Author: Louisa Reid
Published: 10 May 2012 by Penguin
Length: 256 pages
Warnings: domestic abuse, teenage pregnancy, other controversial issues 14+
Other info: This is Louisa’s debut novel.
Summary : Hephzibah: You've no idea what it's like having a freak for a sister. Rebecca: Born first, prettier, Hephzi's always been the popular one. The Father: When he was busy with his bottle we were usually safe. Usually. The Mother: Her specialist subject was misery and lessons of painful silence ... Hepzibah and Rebecca are twins. One beautiful, one disfigured. Trapped with their loveless parents, they dream of a normal life. But when one twin tragically dies, the other must find a way to escape. Because if she doesn't, she'll end up like her sister.

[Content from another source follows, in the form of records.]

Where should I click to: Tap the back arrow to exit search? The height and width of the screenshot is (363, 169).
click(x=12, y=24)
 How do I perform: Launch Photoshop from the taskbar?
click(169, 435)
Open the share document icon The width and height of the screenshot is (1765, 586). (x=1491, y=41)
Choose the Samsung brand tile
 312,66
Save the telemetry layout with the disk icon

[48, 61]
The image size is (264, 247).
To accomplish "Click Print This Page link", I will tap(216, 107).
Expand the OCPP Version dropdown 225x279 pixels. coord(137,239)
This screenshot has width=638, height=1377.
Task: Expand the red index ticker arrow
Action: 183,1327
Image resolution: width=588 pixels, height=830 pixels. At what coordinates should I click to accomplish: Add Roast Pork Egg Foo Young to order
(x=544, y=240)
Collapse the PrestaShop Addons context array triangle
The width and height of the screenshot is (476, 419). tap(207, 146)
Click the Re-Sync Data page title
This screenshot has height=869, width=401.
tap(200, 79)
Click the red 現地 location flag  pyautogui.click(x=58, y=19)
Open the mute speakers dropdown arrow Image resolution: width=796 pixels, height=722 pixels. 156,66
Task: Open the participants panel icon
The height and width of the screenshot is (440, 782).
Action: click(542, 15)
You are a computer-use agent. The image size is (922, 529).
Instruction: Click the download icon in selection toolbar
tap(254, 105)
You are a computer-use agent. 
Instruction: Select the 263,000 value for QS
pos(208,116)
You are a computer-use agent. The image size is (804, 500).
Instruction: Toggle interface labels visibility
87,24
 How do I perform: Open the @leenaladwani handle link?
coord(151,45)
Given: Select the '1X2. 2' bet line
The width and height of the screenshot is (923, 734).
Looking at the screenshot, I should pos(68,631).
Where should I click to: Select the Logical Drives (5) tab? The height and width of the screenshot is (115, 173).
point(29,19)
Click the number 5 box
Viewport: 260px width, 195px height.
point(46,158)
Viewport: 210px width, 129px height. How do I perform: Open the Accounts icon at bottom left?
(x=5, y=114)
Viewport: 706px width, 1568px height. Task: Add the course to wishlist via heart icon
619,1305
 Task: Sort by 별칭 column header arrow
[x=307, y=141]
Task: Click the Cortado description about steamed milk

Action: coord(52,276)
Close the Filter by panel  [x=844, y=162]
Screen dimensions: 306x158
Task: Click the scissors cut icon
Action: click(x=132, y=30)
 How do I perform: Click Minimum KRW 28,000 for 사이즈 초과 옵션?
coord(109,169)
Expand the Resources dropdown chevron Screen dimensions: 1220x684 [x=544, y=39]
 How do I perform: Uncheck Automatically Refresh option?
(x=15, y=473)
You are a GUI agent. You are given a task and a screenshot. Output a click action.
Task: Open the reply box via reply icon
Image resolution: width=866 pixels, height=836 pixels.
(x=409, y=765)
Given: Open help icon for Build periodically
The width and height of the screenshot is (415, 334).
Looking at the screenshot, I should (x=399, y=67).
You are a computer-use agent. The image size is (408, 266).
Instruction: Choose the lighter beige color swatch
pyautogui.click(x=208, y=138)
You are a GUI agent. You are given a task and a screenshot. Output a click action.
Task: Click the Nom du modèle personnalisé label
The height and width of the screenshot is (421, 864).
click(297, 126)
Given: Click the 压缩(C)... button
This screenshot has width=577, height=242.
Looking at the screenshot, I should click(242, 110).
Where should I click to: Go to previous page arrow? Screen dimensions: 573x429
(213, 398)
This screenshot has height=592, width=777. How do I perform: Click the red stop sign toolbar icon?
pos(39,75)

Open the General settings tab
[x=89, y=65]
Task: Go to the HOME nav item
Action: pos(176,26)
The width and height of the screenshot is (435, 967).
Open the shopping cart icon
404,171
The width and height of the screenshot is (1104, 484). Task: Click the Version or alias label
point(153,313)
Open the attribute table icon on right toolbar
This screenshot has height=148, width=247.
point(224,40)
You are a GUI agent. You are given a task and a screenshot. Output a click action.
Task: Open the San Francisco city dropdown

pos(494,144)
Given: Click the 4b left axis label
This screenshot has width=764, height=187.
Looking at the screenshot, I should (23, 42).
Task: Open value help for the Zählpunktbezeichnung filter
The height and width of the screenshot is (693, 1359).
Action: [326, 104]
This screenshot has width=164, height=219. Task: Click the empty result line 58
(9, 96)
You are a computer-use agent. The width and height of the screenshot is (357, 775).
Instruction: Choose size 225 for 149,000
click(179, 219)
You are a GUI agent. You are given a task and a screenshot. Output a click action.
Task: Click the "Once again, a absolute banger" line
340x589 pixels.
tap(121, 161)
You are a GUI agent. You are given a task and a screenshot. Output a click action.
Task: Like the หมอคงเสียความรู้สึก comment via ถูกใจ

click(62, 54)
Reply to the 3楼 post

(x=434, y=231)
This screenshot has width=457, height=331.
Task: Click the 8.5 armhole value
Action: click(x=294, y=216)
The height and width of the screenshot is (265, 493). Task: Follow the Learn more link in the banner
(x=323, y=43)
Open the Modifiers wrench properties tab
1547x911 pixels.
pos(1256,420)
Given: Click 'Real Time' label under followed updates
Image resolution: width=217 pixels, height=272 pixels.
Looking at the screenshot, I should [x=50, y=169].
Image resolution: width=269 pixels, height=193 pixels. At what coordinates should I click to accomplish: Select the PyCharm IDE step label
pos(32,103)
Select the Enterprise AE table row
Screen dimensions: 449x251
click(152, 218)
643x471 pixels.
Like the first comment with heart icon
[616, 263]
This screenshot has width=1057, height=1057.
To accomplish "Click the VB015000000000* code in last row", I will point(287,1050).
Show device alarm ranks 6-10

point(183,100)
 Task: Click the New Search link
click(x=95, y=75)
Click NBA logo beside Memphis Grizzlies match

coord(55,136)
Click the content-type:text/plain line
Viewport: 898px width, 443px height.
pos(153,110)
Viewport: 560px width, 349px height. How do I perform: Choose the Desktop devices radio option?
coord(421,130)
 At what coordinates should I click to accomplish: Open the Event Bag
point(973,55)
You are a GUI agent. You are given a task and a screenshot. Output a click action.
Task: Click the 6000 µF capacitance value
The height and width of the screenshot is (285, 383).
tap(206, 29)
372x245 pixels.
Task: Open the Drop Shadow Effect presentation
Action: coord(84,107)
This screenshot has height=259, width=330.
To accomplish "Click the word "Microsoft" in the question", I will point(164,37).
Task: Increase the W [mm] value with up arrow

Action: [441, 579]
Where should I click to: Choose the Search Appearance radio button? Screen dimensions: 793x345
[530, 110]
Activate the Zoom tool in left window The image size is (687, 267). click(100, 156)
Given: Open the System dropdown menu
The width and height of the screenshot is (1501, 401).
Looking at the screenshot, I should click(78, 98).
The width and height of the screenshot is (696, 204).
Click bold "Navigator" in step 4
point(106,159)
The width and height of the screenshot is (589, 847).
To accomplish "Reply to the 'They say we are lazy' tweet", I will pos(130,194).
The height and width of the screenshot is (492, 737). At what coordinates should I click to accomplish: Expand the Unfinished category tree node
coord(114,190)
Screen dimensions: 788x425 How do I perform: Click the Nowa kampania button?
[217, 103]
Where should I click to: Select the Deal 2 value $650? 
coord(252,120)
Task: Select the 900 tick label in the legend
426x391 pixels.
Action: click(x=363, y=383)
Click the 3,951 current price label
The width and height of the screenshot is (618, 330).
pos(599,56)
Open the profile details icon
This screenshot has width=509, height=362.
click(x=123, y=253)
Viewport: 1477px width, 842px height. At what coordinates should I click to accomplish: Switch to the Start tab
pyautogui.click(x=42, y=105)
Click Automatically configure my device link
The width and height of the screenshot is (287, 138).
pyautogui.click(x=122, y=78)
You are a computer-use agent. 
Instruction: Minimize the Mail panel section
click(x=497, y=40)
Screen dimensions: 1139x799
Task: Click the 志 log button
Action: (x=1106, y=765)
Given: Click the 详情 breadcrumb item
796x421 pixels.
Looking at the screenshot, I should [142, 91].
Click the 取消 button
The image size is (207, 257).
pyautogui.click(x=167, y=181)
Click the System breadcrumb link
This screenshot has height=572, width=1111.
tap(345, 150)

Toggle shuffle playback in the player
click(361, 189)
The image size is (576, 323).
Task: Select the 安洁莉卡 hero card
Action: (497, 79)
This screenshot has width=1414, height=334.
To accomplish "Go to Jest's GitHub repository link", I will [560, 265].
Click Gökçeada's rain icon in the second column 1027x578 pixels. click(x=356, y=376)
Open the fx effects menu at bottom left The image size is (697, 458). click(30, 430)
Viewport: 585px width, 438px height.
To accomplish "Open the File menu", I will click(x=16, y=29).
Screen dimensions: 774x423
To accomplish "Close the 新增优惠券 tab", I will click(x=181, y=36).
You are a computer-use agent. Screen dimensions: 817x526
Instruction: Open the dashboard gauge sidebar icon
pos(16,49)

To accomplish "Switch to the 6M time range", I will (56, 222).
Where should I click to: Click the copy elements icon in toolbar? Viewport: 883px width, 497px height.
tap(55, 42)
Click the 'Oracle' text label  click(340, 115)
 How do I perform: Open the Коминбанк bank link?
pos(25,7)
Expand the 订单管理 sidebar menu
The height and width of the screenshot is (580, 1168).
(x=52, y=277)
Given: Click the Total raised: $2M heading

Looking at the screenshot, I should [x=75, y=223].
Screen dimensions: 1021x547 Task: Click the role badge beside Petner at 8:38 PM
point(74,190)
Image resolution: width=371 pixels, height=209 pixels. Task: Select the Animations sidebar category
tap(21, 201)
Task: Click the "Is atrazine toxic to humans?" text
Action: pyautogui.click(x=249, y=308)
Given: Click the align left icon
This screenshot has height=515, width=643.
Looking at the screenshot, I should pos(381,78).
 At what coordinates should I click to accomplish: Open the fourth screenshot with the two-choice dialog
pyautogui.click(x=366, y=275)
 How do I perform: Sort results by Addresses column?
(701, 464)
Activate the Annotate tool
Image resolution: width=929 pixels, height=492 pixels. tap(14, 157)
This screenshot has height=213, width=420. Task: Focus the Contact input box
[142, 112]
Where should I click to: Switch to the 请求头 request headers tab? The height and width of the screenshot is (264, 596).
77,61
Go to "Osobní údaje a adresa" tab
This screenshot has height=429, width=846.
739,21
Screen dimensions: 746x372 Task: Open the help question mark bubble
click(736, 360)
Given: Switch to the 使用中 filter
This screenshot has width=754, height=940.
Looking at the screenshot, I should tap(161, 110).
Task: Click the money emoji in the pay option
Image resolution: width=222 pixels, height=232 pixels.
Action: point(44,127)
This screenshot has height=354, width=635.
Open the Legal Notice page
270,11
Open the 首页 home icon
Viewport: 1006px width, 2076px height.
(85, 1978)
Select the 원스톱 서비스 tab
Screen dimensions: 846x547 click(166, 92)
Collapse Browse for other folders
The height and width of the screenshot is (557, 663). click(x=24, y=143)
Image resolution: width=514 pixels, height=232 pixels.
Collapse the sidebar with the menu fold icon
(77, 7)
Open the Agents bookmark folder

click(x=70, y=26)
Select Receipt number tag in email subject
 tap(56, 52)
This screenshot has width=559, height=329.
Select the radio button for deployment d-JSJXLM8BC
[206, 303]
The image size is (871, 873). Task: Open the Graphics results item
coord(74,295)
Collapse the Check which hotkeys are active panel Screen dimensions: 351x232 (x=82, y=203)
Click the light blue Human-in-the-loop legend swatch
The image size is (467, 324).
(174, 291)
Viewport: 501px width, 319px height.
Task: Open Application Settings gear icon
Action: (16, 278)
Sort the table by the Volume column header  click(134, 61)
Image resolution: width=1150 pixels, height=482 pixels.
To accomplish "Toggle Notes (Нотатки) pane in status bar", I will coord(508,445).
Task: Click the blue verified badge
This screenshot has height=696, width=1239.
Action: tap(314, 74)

Review: Hephzibah is beautiful. Rebecca is not-she was born with Treacher Collins syndrome. They live with their abusive parents and dream of escaping some day. Then Hepzhi dies. And Rebecca must try even harder to get out.
As you can tell, this really isn’t my normal kind of book. But if lots of people say it’s good, I’ll have a go with it.
It’s surprisingly easy to get into. it starts out sad, and just gets sadder as you learn more about the two girls and the way they’re treated by their “parents”. The pacing is brilliant, with subtle things happening throughout furthering the story.
I like the fact that the two narrations intertwine, despite narrating a different time frame. The writing really is amazing in this book. it details everything, keeps you interested, and really pulls you in. Throughout, you keep waiting for knowing the details behind Hepzhi’s death, but we don’t get to learn until the end. The way we are told about the After makes you really want to know about the Before.
The characterisation is really good. You get into the desperate mind of the two girls, and you really feel sorry for them. You also manage to feel a bit bad for the mother, who I think only acts the way she does because of the father. The father was a really terrible one, I have no idea how he passed himself off as a vicar. You really have to hate him and the way that he kept everything that most of us get from parents from his children.
Rebecca definitely develops. She becomes a little more comfortable with her condition, and also gains a huge amount of courage.
You can’t enjoy it because of what it’s presenting. I think it’s because of the way it’s presented, with everything happening. Disfigurement, bereavement, drinking, and domestic abuse. It presents them in a mature way that makes you think a lot about them. There’s also a list of discussion questions that really make you think.
Overall: Strength 4 tea to a really powerful, hard hitting book.